Items listed in a dataset:
__________________________________________________
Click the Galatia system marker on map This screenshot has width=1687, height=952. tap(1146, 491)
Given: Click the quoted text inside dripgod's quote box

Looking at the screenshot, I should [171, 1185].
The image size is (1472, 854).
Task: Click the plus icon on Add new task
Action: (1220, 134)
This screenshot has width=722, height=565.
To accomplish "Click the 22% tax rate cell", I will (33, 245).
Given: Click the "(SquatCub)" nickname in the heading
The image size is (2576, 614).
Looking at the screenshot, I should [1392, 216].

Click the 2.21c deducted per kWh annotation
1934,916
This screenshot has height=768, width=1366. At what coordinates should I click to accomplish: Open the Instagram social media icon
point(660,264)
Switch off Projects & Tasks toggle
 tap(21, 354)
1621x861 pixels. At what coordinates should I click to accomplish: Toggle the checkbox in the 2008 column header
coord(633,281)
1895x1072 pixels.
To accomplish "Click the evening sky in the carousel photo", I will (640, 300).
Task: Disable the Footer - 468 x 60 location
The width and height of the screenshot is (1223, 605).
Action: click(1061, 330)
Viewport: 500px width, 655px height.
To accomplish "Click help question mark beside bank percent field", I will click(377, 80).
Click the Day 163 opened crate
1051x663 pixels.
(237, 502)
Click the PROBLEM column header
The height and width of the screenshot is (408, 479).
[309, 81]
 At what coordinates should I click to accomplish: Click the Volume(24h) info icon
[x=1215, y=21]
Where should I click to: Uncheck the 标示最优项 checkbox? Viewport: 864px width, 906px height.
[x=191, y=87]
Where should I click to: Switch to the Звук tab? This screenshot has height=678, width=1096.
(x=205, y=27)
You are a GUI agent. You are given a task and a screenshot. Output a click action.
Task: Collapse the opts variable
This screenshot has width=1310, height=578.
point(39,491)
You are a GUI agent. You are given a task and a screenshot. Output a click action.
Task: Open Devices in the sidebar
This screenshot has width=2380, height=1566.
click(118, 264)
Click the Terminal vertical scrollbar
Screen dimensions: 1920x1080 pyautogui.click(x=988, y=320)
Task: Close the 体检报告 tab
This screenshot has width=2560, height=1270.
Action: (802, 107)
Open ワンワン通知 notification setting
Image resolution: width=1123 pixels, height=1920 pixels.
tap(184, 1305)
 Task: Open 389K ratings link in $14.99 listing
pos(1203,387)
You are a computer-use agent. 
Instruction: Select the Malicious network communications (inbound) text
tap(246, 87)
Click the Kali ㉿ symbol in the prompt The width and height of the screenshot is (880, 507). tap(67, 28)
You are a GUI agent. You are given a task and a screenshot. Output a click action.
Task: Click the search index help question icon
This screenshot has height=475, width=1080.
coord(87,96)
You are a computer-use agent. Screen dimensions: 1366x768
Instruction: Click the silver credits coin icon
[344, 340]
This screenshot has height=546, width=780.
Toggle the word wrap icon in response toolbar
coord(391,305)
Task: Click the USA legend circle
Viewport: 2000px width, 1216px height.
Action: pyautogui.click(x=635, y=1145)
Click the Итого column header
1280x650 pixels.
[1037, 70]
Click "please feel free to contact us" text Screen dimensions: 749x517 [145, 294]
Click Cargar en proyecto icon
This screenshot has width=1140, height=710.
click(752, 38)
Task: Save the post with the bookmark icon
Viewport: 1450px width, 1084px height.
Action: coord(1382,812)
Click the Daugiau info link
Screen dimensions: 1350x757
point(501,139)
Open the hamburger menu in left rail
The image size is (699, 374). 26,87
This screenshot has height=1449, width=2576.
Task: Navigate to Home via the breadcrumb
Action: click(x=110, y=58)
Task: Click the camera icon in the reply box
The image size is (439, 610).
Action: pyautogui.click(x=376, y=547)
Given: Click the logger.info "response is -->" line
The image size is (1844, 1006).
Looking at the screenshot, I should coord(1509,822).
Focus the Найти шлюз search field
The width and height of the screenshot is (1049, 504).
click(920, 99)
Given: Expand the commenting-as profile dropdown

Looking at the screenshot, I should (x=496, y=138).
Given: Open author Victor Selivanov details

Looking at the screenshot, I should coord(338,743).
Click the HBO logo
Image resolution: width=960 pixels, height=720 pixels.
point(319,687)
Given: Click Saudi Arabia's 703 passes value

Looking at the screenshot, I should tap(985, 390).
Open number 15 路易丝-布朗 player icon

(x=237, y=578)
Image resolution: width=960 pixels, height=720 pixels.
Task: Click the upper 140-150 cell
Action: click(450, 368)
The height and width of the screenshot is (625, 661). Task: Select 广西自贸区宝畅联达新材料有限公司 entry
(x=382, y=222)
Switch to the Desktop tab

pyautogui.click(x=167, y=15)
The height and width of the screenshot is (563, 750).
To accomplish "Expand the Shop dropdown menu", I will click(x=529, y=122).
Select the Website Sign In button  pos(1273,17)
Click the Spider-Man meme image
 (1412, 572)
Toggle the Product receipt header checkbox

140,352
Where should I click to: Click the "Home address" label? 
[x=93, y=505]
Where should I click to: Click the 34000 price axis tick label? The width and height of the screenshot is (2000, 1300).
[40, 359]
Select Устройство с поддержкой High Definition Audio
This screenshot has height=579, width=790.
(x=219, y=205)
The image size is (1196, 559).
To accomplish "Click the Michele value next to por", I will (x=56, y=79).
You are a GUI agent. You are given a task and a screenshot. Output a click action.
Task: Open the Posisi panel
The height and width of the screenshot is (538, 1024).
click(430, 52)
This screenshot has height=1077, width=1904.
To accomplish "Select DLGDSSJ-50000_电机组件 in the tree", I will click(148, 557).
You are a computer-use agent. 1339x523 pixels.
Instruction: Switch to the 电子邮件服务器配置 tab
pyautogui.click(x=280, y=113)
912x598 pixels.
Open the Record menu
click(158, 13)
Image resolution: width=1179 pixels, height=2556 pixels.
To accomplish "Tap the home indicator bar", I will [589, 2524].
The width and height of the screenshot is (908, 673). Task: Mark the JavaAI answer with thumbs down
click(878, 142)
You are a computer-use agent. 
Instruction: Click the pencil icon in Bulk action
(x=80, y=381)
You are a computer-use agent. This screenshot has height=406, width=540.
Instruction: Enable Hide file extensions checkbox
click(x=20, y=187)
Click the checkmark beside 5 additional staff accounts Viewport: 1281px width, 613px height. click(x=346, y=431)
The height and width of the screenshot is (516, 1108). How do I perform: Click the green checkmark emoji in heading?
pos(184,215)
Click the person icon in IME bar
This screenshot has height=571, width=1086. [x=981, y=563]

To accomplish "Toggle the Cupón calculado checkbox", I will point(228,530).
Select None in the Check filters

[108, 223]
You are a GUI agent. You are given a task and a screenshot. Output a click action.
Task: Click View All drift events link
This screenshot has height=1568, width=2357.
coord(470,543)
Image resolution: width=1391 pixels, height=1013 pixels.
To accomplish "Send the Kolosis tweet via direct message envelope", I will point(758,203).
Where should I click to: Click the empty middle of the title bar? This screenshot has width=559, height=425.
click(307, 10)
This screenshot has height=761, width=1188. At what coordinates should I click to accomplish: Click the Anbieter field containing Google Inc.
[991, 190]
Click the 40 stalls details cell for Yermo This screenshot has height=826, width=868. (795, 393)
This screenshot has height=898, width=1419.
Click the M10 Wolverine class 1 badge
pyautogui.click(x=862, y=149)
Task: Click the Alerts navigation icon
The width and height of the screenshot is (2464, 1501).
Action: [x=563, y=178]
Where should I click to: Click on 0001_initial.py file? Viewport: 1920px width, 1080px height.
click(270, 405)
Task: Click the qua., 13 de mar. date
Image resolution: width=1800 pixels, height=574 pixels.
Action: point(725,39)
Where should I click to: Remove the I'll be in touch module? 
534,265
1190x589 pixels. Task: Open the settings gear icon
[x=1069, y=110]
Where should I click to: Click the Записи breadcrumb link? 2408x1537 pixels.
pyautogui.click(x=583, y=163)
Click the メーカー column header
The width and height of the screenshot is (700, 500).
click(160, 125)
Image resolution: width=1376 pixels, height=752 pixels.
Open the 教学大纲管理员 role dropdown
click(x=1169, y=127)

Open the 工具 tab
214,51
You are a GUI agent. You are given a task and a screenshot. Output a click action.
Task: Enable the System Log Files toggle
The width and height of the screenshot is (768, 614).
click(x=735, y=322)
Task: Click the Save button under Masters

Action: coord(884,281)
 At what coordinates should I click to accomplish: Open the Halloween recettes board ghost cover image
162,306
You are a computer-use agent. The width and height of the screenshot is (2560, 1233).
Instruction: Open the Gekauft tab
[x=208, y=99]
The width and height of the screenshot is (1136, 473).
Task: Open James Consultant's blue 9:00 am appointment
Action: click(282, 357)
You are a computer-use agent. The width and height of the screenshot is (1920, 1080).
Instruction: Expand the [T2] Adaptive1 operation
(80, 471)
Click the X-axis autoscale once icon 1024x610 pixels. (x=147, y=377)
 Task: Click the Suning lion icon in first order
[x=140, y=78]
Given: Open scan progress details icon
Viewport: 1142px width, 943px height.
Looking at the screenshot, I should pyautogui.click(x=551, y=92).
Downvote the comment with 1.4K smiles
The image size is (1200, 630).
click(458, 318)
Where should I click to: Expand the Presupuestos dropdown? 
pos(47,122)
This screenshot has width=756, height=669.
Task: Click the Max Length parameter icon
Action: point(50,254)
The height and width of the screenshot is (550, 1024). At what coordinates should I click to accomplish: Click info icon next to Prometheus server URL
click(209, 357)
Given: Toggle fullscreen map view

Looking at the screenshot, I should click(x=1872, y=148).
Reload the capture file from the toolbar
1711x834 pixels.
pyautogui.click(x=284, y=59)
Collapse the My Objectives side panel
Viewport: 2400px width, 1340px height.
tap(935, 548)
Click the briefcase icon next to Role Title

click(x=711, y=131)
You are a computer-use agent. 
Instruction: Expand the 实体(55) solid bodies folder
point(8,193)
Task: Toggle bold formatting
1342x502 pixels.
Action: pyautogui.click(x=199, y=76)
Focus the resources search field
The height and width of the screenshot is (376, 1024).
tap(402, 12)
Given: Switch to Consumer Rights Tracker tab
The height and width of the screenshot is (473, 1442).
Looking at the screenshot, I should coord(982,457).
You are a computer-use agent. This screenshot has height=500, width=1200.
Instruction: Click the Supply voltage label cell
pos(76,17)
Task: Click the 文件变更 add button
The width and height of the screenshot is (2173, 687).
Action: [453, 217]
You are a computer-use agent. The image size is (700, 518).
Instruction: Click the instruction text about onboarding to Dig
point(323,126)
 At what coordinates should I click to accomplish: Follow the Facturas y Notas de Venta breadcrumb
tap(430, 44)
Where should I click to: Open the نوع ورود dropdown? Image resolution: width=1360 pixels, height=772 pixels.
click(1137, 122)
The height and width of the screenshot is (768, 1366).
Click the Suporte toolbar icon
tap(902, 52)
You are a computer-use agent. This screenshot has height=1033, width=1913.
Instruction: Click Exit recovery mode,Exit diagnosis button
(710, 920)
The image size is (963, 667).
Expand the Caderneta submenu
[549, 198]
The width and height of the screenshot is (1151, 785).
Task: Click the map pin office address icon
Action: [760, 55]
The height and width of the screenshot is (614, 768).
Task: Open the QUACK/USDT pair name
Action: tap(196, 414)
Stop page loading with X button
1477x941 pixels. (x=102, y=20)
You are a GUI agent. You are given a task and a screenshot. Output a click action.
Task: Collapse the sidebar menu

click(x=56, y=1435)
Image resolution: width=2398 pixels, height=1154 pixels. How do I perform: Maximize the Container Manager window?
__________________________________________________
## What is required
Please reproduce the records from the line containing "You are a computer-use agent. 1339x523" through the line containing "Action: point(725,39)", both included, swapping "Instruction" for "Directive" and leaving everything else unchanged.

## Complete response
You are a computer-use agent. 1339x523 pixels.
Directive: Switch to the 电子邮件服务器配置 tab
pyautogui.click(x=280, y=113)
912x598 pixels.
Open the Record menu
click(158, 13)
Image resolution: width=1179 pixels, height=2556 pixels.
To accomplish "Tap the home indicator bar", I will [589, 2524].
The width and height of the screenshot is (908, 673). Task: Mark the JavaAI answer with thumbs down
click(878, 142)
You are a computer-use agent. 
Directive: Click the pencil icon in Bulk action
(x=80, y=381)
You are a computer-use agent. This screenshot has height=406, width=540.
Directive: Enable Hide file extensions checkbox
click(x=20, y=187)
Click the checkmark beside 5 additional staff accounts Viewport: 1281px width, 613px height. click(x=346, y=431)
The height and width of the screenshot is (516, 1108). How do I perform: Click the green checkmark emoji in heading?
pos(184,215)
Click the person icon in IME bar
This screenshot has height=571, width=1086. [x=981, y=563]

To accomplish "Toggle the Cupón calculado checkbox", I will point(228,530).
Select None in the Check filters

[108, 223]
You are a GUI agent. You are given a task and a screenshot. Output a click action.
Task: Click View All drift events link
This screenshot has height=1568, width=2357.
coord(470,543)
Image resolution: width=1391 pixels, height=1013 pixels.
To accomplish "Send the Kolosis tweet via direct message envelope", I will point(758,203).
Where should I click to: Click the empty middle of the title bar? This screenshot has width=559, height=425.
click(307, 10)
This screenshot has height=761, width=1188. At what coordinates should I click to accomplish: Click the Anbieter field containing Google Inc.
[991, 190]
Click the 40 stalls details cell for Yermo This screenshot has height=826, width=868. (795, 393)
This screenshot has height=898, width=1419.
Click the M10 Wolverine class 1 badge
pyautogui.click(x=862, y=149)
Task: Click the Alerts navigation icon
The width and height of the screenshot is (2464, 1501).
Action: [x=563, y=178]
Where should I click to: Click on 0001_initial.py file? Viewport: 1920px width, 1080px height.
click(270, 405)
Task: Click the qua., 13 de mar. date
Image resolution: width=1800 pixels, height=574 pixels.
Action: point(725,39)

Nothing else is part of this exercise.